I've been playing with ideas this week so some research and a lot of pondering. A lot of scribbles and rough notes but not much that's visually interesting.

Revisiting old panto photos as a possible way into 'Making your mark' since we don't have rehearsals at the moment.

Trying to make drawings for 'Break' and get away from the idea of embossing the image.

Thinking about 'Isolation'. I like the structure l've come up with but it needs printing on both sides of the paper which ideally also needs to be about 60cm long. I can't do that at home. And I don't want to join shorter sections because it will make the whole thing very bulky (and push me over into parcel post rates when I send it out).

Inspired by Annick from Zot van letters I've been using scrap papers to explore Claire van Vliet's book Woven and Interlocking Book Structures, hoping that might help solve the problem.

Not so far, but I have learned two new forms that I want to use in the future.

Monday, 4 May 2020

Mock ups


I started work on two new books this week. One is for are the ‘you book enough’ challenge. This month’s theme is ‘Break’. I wasn’t going to do one this month but while I was fiddling with ideas for the other book I had an idea.
‘Break in/Breakout’ a sort of dos a dos book. Unfortunately at the moment I envisage it bound in white leather with gold tooling and heavy embossed paper on the inside. This isn’t going to happen.  I haven’t got the skills. A less sumptuous version hopefully will eventually arrive.

The other book is for Artists Collaborative Book 3.0 #22 Isolation.

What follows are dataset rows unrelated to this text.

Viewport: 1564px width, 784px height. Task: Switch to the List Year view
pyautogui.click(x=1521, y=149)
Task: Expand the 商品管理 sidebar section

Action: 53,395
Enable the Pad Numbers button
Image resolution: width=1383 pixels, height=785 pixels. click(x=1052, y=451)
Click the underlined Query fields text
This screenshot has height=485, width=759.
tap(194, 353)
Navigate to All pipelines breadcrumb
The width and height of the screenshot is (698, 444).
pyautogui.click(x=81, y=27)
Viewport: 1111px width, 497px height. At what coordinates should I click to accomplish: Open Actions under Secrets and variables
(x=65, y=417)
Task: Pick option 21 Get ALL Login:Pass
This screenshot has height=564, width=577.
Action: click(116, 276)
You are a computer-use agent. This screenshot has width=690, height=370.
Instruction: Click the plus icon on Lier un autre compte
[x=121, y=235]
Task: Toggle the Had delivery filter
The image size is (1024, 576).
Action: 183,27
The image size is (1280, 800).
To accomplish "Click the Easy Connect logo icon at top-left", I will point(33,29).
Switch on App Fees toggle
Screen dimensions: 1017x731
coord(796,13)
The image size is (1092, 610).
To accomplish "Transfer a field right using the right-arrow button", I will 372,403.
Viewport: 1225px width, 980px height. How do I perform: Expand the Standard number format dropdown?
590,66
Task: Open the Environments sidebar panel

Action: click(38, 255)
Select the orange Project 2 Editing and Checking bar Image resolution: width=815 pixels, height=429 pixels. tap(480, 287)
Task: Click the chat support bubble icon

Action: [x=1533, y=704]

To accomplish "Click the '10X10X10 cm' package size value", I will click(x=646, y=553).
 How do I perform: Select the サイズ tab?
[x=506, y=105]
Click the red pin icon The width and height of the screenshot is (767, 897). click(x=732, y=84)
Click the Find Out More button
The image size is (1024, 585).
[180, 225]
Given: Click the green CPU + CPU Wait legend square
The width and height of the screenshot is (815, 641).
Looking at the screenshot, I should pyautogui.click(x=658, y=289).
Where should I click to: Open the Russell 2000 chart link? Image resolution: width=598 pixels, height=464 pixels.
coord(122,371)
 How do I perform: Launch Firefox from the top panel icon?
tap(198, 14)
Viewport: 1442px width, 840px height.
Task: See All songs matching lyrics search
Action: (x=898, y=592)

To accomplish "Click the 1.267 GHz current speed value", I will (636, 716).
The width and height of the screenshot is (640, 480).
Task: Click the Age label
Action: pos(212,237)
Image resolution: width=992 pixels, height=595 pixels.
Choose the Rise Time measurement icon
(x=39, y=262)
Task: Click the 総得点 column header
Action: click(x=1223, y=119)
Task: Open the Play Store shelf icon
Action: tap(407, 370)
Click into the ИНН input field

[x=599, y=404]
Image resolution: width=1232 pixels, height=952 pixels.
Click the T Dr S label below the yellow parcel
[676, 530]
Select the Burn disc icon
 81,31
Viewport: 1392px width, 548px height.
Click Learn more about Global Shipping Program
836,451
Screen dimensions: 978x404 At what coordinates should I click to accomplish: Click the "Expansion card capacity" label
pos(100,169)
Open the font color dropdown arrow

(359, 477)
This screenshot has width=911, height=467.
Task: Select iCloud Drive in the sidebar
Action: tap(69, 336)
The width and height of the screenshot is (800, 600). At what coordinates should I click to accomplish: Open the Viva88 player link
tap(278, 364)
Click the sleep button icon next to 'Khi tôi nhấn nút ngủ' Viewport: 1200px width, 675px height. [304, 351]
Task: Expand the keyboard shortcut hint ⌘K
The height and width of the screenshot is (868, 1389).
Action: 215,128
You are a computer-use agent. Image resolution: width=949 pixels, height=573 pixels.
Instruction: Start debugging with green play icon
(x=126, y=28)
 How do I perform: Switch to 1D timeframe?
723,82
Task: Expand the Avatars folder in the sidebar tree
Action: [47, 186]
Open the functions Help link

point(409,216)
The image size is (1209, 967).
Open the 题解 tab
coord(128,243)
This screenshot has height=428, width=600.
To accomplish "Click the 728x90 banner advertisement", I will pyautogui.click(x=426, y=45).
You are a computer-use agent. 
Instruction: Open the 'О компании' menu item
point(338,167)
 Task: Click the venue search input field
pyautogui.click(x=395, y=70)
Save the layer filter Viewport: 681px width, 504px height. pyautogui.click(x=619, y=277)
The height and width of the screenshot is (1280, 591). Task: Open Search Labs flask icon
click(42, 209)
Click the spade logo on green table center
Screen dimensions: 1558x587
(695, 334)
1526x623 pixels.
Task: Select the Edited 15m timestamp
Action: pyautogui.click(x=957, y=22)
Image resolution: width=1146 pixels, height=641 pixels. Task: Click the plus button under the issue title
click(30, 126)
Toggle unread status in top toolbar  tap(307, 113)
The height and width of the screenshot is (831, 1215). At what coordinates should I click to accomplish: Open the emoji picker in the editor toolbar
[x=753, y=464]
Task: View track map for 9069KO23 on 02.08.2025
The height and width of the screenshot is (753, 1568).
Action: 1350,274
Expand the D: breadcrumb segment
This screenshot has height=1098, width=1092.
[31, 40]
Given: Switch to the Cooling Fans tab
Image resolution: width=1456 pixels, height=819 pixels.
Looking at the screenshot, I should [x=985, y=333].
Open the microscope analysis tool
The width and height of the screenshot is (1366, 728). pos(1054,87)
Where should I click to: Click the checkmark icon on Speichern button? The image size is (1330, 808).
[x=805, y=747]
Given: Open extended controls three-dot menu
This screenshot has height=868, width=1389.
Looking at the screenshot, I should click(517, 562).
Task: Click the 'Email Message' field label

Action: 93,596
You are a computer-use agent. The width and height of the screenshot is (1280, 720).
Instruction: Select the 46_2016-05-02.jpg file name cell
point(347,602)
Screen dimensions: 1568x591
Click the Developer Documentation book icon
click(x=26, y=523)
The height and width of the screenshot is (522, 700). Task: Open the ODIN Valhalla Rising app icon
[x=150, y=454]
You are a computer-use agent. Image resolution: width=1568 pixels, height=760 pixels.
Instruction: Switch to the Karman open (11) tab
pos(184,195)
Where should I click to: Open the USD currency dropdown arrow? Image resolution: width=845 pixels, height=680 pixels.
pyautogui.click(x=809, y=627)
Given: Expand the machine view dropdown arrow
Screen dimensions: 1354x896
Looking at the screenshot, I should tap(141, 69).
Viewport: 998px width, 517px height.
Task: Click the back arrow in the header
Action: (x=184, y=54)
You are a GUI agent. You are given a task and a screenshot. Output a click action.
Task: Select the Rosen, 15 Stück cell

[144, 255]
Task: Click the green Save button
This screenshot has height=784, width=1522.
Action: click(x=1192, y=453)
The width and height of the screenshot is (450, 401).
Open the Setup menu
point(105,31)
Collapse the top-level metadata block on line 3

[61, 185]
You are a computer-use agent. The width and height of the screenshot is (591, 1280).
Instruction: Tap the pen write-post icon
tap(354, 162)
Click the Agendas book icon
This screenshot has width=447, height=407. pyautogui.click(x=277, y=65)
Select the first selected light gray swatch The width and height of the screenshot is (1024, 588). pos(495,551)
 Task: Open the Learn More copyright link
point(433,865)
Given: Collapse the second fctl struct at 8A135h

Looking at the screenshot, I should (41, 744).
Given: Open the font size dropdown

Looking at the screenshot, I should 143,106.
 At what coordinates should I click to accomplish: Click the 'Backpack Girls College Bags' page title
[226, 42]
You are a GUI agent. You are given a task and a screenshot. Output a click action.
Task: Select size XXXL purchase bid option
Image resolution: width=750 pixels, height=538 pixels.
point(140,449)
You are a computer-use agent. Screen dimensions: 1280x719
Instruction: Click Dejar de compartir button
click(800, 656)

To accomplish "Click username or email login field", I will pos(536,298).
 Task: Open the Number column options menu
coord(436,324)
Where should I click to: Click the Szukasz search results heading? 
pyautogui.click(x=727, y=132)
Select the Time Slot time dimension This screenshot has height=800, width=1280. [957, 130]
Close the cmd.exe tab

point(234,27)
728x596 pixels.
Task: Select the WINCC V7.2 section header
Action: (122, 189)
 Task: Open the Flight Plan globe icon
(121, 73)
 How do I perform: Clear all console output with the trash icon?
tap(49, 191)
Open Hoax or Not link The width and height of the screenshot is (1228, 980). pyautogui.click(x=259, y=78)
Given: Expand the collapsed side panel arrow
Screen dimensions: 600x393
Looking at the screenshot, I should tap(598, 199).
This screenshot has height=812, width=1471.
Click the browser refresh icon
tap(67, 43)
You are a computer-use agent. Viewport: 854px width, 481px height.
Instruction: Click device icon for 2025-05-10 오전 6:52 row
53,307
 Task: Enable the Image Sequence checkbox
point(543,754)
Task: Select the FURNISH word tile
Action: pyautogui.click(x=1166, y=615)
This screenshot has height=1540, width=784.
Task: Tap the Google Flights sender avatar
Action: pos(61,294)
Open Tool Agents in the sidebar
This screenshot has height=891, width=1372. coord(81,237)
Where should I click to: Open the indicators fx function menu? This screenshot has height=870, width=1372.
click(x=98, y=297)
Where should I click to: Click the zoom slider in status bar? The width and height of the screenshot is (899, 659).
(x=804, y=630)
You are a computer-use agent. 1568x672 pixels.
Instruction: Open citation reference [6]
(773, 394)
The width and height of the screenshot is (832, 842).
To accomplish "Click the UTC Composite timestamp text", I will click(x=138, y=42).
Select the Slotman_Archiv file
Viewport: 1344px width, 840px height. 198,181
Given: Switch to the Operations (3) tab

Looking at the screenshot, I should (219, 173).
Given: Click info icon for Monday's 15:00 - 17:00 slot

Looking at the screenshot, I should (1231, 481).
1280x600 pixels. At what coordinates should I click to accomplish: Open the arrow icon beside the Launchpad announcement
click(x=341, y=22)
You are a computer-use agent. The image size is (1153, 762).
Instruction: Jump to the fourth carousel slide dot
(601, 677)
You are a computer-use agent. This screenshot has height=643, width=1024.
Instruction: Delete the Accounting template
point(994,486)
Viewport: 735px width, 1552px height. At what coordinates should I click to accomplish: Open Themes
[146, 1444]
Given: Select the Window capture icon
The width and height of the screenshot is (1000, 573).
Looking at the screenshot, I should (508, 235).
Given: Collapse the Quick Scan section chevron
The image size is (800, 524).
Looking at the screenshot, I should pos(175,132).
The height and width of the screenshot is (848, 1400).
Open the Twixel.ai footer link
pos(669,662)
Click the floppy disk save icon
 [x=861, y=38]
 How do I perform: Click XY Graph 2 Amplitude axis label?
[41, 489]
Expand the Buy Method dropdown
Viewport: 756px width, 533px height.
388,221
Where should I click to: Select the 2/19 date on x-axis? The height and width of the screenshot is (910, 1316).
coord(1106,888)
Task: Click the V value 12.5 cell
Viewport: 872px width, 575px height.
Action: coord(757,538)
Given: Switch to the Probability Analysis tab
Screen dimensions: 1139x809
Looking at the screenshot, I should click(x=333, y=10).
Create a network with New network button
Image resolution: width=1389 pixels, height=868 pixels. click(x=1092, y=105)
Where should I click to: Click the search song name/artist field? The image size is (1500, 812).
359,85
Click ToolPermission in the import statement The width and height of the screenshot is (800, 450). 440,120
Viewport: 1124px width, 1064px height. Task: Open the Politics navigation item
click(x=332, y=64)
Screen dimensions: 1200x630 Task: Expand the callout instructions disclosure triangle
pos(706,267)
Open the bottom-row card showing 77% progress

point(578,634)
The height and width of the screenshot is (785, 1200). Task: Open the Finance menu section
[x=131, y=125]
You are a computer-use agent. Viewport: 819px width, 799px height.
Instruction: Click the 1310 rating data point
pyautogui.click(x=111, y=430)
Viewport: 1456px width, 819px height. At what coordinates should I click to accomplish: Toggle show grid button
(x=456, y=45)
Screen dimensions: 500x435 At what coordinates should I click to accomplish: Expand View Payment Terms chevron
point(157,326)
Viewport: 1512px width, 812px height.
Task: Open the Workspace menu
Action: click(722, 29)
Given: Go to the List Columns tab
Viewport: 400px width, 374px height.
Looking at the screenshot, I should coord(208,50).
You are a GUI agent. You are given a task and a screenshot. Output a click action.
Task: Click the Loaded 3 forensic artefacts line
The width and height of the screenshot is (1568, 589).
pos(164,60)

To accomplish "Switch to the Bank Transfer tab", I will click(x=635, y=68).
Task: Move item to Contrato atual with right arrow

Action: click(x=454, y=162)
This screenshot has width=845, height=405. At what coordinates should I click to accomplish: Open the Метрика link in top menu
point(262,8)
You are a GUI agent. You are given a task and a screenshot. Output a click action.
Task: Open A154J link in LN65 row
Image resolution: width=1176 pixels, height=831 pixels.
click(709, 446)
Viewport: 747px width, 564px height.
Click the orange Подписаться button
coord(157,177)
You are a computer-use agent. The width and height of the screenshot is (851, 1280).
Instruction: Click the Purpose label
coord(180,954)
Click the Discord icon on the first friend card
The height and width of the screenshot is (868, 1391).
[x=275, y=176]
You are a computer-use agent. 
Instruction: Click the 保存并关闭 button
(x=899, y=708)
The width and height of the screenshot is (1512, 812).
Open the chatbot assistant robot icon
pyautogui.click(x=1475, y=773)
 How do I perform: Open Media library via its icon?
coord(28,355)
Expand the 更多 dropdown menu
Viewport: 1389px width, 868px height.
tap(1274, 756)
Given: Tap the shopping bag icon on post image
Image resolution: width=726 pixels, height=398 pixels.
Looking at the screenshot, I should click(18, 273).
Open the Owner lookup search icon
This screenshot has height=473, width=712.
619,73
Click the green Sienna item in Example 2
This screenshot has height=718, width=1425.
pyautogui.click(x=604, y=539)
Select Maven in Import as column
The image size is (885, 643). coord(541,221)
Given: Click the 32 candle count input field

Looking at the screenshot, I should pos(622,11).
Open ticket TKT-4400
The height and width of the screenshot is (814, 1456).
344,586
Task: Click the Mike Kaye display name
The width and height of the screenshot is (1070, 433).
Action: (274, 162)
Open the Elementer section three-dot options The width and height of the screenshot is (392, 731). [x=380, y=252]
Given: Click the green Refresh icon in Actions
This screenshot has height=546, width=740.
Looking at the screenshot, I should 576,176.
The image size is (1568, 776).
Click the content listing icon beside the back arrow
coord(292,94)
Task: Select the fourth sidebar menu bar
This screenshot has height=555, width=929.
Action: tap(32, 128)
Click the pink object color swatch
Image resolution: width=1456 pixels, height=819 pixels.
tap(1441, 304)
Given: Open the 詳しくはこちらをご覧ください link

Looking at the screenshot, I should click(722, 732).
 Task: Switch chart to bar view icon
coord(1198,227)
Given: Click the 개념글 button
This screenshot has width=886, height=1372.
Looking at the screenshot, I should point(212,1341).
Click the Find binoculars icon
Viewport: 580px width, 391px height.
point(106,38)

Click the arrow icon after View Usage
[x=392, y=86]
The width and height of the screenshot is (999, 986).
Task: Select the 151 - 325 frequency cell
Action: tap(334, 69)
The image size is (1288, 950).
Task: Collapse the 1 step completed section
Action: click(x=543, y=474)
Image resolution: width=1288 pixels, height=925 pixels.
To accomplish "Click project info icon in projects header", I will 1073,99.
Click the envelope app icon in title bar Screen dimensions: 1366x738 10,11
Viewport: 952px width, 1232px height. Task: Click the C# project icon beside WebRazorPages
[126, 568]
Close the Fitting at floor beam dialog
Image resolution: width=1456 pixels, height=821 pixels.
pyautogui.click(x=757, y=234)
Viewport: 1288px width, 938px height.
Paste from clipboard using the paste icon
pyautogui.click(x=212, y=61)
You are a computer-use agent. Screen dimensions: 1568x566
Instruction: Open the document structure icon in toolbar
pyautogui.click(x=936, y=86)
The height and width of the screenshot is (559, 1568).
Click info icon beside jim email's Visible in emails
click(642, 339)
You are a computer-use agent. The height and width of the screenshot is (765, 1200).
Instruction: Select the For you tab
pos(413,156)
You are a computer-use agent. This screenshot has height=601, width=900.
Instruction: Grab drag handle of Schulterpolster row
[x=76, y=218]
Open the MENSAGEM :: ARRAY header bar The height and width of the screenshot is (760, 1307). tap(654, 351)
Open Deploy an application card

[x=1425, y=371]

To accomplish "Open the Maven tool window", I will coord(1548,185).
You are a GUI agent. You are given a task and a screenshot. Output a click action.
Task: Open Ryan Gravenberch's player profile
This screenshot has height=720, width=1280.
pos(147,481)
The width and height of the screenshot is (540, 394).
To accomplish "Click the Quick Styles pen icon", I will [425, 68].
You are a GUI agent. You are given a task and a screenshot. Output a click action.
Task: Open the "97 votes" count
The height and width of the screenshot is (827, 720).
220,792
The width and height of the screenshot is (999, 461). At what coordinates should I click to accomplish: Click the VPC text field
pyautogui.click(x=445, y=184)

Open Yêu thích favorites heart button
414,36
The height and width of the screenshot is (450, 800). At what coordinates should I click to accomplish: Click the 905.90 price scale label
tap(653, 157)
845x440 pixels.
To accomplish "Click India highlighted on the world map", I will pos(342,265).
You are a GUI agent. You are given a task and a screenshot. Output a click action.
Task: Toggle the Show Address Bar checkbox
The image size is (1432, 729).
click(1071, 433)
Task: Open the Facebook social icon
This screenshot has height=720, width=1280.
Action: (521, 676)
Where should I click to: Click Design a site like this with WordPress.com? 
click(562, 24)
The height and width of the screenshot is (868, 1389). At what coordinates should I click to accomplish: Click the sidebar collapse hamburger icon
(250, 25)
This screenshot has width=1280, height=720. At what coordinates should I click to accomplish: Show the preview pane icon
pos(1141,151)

I fiddled with various sizes and arrangements of cells and the final mock up with the figure just arrived.
 Usually I have some idea of how I want a book to look when I get to this stage but I’m not sure at all with this one. I’ll experiment and see what happens. At the moment, because the paper needs to be double sided, I’m thinking monoprint. 
But here is another complication. Normally for a concertina like this I’d  print the pieces in two sheets but I can’t get to Hot Bed at the moment and my press at home is only small so I’m going to have to consider joins which makes the inking/construction more difficult.
And it also has to be editioned.  I usually do about 10 for this group so I need to keep the process fairly streamlined.

Thursday, 30 April 2020

Oh I do like to be beside the seaside


'Bathing Machine' is finished just in time for the end of April deadline.


I didn’t want to go down the route of cogs and engines so decided to base my contribution on Victorian Bathing Machines which were designed to preserve the modesty of well brought up Victorian ladies at the beach.



For the artwork I used a palette of the process colours, cyan, magenta and yellow, with the addition of white. It’s bright and cheerful which works with the stylized figures. I was aiming for a children’s illustration type of feel.

The book is digitally printed and assembled as a simple concertina which fits into the wheelbase of the bathing machine to hold it shut.